EXERCISE DESCRIPTION -> Count the lines below that hold the word "computer" and say how many, with no other text.

-- RECORDS FOR PROCESSING follows --

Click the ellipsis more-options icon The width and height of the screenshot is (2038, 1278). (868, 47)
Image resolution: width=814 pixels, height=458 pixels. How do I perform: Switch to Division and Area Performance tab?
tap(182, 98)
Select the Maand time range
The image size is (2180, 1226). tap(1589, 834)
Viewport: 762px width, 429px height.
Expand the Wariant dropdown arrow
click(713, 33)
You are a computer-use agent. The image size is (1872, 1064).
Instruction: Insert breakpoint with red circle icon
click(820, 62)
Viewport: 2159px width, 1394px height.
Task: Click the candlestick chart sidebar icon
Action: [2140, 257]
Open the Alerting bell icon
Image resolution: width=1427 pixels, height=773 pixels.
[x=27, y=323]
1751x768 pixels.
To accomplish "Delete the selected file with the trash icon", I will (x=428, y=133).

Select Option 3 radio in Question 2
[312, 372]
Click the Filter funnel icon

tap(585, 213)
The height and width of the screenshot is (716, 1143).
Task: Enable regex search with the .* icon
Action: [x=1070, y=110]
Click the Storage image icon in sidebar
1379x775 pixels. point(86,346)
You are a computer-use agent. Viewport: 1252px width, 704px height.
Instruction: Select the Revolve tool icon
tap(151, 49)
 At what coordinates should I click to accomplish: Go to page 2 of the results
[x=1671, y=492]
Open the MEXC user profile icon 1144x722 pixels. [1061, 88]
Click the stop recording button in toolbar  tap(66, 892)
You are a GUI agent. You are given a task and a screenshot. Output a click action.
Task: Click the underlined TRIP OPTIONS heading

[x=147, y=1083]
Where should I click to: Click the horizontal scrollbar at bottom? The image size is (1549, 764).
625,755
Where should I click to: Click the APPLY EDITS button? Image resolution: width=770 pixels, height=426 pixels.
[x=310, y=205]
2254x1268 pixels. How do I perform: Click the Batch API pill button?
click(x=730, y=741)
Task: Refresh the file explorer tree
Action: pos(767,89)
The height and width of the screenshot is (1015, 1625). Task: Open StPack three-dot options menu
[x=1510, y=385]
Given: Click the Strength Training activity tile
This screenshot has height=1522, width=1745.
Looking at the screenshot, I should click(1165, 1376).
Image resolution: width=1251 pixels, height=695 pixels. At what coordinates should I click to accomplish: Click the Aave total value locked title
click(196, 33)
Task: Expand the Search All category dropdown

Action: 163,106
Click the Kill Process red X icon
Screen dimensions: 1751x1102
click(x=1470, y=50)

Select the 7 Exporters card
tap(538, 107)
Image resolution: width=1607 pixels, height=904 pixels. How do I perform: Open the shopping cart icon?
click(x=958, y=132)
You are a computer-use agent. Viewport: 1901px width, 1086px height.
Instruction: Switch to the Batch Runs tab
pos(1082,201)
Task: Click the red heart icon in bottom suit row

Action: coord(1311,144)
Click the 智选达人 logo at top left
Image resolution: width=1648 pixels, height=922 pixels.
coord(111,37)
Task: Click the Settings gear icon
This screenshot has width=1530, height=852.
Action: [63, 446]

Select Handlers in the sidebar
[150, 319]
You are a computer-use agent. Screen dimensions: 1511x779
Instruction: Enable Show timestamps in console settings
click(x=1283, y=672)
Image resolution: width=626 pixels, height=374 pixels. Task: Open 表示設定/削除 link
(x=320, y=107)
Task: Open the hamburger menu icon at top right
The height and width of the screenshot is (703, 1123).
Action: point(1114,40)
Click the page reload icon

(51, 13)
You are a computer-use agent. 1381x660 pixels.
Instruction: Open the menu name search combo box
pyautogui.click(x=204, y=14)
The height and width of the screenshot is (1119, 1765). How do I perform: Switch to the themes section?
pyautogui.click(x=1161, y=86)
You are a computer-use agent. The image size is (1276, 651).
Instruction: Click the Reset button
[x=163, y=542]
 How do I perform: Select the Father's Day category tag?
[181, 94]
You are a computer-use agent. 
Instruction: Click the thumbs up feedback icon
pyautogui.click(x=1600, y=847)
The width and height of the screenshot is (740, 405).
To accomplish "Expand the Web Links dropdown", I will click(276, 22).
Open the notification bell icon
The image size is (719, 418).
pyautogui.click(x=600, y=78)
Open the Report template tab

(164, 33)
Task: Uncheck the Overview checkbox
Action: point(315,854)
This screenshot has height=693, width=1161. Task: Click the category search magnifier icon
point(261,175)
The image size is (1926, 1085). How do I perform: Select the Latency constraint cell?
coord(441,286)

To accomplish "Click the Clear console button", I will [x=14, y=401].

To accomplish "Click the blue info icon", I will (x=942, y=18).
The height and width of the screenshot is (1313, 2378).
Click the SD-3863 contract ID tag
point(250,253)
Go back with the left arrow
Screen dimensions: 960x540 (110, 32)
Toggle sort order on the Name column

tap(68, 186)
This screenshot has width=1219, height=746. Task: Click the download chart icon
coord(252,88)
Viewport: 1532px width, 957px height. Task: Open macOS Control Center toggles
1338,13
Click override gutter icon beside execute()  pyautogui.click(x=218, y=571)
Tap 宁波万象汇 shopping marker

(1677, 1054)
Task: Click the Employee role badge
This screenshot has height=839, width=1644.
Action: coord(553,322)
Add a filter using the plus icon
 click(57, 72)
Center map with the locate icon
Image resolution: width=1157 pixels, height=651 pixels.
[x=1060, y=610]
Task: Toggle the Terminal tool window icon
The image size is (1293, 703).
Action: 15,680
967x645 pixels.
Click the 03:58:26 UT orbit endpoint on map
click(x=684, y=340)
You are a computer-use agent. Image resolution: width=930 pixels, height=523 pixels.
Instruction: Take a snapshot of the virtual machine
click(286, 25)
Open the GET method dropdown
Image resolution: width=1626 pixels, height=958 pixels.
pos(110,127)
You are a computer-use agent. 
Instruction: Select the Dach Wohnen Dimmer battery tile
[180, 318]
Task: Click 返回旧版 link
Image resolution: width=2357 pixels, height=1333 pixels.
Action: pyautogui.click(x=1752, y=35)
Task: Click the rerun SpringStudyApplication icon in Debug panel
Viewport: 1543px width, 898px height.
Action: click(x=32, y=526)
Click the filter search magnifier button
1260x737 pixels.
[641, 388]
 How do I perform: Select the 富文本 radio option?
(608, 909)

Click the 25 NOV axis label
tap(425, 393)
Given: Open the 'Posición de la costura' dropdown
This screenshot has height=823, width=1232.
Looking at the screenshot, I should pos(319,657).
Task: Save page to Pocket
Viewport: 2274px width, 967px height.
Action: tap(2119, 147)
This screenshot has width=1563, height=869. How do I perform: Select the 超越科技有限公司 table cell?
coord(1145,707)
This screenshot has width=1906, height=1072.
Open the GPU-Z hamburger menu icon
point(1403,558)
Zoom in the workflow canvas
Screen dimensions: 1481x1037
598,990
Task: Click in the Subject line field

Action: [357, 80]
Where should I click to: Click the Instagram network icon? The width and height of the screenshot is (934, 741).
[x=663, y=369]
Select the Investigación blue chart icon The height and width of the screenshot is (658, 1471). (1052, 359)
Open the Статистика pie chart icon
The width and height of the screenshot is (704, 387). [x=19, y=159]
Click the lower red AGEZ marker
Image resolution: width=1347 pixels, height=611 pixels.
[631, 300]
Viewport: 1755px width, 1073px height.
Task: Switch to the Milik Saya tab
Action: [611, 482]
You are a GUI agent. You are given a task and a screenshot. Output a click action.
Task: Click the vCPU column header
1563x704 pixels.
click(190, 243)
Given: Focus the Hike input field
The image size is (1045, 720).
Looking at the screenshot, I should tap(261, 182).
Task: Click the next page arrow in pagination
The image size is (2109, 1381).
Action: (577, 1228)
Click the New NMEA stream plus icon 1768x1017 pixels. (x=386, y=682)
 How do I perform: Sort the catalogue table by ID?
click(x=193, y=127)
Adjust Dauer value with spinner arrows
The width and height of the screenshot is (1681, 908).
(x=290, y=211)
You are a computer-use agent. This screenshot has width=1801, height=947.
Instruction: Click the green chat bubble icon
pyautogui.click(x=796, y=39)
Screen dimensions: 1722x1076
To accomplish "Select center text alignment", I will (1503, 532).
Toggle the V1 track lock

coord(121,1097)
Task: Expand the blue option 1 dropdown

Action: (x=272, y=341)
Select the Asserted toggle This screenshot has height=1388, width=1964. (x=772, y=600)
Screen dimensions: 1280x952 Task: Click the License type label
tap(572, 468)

-- RECORDS FOR PROCESSING concluded --

RESPONSE -> 10